Why Clara Schumann, a Victorian pianist and composer, was way ahead of her time. Google paid tribute to Schumann on what would have been her 193rd birthday.
Were she alive today, Clara Schumann would be one of the hippest female artists around. A gifted concert pianist, Schumann’s biography busts open the corseted restrictions of the Victorian era with vibrant modern-day detail. Her innovative passion for music crumbled compositional boundaries with poetry, technical wit, and startling live performances, resulting in a career that spanned over six decades.
Not only did she defy the divisions separating work, performance, art as love, and family, she managed to do it all as a 19th century woman. Schumann's legacy was hot enough for Katherine Hepburn to play her in the 1947 flick, “Song of Love.”
Born Clara Josephine Wieck in 1819, Schumann was raised by a working, divorced mother and debuted as a concert pianist at age 9. She was deemed a child prodigy to nobody’s surprise. She even sued her own father in order to marry composer Robert Schumann and won in 1840, when she was 21 years old.
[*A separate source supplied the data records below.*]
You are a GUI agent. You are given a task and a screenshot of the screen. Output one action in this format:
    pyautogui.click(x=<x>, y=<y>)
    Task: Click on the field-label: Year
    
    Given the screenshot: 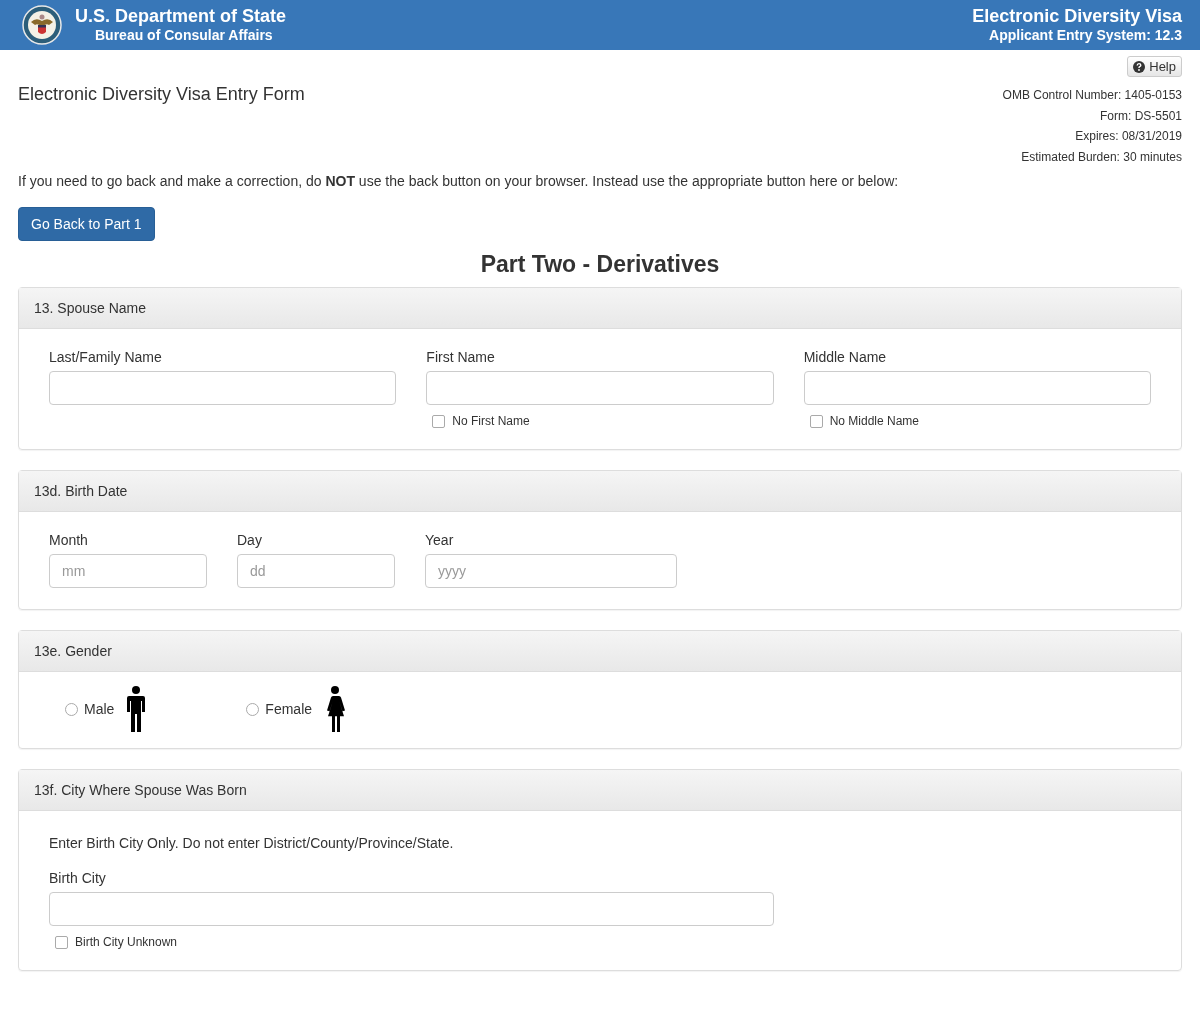 What is the action you would take?
    pyautogui.click(x=440, y=540)
    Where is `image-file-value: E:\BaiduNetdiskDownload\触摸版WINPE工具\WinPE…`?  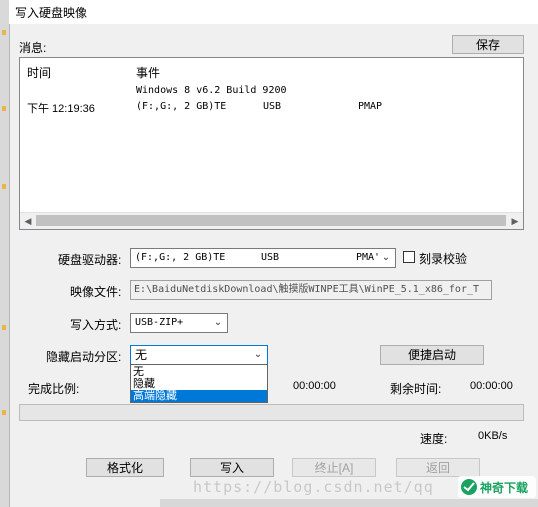 image-file-value: E:\BaiduNetdiskDownload\触摸版WINPE工具\WinPE… is located at coordinates (307, 290).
According to musicologist Nancy B. Reich, author of “Clara Schumann: The Artist and Woman,” Schumann not only made more money than her piano-playing husband but she also fought to fulfill the roles of performer and wife. Before they were married, Mr. Schumann tried to coax her away from her love of music, writing: “And if you were to be forgotten as an artist, would you not be beloved as a wife?... The wife stands even higher than the artist,” according to the New York Times. Evidently, Clara could not relinquish her love of music and continued to play.